Over the years, DCEG research on the effect of physical activity on cancer has made a significant impact in the following areas:
DCEG studies indicated a reduced risk of colon, breast, endometrial, and ovarian cancers associated with physical activity (Albanes et al., 1989; Chow et al., 1993; Dosemeci et al., 1993; Sturgeon et al., 1993; Zheng et al., 1993) and were cited in the 1996 Surgeon General’s Report on Physical Activity and Health.

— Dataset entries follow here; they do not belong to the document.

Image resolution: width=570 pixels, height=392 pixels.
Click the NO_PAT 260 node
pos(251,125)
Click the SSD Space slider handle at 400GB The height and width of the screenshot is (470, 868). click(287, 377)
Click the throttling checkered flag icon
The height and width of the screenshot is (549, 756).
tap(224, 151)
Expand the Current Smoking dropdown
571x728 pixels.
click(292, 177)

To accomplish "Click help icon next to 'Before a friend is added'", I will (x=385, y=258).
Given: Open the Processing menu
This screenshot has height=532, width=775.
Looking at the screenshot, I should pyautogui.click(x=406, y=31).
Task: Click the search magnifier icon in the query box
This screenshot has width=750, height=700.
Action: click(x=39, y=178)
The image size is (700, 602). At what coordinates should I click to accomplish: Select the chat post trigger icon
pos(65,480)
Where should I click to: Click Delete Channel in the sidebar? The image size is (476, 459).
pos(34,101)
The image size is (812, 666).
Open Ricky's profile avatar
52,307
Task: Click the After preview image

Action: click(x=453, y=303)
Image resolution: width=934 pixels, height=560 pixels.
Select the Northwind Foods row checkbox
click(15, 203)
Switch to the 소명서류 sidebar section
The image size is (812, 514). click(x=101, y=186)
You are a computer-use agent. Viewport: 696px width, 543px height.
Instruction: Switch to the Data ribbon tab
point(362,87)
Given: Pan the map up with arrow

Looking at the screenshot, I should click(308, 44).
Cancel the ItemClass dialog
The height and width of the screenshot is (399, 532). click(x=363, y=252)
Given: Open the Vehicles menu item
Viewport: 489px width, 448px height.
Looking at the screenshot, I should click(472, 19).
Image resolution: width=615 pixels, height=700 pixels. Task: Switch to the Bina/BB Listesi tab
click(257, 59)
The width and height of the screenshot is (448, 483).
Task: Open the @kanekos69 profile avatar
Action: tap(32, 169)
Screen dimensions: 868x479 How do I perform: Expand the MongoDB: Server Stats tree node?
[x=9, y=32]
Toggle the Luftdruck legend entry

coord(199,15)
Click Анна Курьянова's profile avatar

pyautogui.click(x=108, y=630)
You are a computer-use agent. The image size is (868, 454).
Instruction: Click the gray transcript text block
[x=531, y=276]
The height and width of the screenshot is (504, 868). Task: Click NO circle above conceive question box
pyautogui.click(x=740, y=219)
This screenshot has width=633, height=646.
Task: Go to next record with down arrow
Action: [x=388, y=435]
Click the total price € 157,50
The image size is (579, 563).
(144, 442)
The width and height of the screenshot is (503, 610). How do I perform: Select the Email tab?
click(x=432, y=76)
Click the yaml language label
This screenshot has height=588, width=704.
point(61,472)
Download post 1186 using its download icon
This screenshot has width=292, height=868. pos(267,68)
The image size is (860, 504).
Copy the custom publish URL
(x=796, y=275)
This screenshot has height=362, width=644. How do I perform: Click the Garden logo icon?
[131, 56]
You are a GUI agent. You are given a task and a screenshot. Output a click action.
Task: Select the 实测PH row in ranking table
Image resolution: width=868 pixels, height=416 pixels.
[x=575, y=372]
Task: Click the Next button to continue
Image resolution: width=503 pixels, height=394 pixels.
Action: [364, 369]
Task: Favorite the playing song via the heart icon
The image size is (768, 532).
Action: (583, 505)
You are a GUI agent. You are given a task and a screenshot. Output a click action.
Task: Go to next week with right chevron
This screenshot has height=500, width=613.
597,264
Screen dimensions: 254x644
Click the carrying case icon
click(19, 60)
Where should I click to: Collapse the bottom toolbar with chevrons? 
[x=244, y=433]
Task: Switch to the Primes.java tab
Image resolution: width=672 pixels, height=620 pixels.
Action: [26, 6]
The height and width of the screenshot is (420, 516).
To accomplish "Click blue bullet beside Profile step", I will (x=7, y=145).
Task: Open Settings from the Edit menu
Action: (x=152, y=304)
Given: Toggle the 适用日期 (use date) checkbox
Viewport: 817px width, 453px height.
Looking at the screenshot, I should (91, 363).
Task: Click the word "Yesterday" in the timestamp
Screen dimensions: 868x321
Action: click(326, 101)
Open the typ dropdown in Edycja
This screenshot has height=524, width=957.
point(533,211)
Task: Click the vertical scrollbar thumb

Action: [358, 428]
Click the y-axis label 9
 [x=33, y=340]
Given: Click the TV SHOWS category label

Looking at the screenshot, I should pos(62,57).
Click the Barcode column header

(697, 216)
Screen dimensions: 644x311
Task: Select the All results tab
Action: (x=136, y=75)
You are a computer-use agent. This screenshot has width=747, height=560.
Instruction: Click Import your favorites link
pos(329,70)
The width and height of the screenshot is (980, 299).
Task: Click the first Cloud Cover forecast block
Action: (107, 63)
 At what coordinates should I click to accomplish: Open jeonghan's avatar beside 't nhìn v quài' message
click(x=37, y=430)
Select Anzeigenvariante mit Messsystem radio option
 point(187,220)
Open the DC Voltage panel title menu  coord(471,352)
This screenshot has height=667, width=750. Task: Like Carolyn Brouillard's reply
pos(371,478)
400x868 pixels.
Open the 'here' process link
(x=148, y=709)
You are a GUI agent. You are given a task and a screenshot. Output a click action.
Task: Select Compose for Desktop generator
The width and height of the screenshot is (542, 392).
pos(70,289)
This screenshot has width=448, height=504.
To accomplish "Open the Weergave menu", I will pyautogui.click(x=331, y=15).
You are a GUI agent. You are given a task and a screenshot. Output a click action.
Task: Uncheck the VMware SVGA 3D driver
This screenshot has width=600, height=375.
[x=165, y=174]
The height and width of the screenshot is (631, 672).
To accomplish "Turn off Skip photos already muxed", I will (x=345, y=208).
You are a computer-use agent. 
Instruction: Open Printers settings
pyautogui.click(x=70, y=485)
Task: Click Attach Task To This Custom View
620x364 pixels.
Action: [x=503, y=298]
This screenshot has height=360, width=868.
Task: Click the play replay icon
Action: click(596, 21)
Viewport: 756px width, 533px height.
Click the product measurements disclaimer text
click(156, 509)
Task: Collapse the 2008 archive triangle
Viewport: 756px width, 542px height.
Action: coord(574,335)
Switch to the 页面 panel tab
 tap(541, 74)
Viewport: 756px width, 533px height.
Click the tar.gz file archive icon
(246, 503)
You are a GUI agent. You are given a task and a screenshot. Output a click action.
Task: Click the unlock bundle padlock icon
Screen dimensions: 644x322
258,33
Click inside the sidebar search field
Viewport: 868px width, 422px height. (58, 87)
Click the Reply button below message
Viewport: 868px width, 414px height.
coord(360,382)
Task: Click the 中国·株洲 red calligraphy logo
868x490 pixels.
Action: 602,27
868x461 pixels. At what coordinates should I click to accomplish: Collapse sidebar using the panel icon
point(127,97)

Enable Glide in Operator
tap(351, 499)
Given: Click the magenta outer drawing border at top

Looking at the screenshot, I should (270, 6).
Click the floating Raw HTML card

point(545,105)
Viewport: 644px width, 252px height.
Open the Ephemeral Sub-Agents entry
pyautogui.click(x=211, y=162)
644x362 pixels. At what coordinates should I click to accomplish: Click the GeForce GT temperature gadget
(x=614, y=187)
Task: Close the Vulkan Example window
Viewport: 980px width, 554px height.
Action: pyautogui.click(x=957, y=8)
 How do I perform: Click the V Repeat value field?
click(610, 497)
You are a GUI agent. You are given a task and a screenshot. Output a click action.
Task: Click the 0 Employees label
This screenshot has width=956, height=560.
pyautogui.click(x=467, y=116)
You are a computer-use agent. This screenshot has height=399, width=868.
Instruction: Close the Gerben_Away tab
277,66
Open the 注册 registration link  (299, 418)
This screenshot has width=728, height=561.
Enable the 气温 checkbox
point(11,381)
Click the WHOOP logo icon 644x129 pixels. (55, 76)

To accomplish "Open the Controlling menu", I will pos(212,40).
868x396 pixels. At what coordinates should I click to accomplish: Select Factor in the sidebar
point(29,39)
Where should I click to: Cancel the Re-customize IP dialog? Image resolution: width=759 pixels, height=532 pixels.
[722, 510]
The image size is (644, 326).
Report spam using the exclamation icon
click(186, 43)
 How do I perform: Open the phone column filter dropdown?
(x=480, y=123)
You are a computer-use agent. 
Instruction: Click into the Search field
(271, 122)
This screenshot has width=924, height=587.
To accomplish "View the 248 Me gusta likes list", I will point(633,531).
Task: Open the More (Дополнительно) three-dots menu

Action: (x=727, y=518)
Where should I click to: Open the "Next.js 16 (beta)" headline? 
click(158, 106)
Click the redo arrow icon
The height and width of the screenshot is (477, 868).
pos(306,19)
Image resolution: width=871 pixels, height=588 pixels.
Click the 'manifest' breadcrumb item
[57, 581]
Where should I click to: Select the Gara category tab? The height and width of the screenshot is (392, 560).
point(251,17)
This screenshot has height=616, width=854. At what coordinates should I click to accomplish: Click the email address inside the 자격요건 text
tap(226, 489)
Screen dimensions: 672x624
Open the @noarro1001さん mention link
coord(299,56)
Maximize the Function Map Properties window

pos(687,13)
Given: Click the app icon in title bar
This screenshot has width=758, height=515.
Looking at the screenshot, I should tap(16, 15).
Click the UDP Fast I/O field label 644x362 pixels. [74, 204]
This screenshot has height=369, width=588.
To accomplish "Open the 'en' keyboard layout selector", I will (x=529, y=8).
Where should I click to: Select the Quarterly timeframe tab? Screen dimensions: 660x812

A DCEG study found that leisure-time physical activity is associated with longer life expectancy, even at relatively low levels of activity and regardless of body weight, a finding that reinforces U.S. guidelines for physical activity for all Americans (Moore SC, et al., 2012).
Pooling data on 1.44 million people from 12 prospective U.S. and European cohorts, DCEG investigators, and colleagues, found that leisure-time physical activity was associated with lower risks of 13 cancer types (esophageal adenocarcinoma, liver, lung, kidney, gastric cardia, endometrial, myeloid leukemia, myeloma, colon, head and neck, rectal, bladder, and breast). Most of these associations were evident regardless of body mass index or smoking history (Moore et al 2016). These findings confirm and extend the evidence for a benefit of physical activity on cancer risk and support its role as a key component of population-wide cancer prevention and control efforts.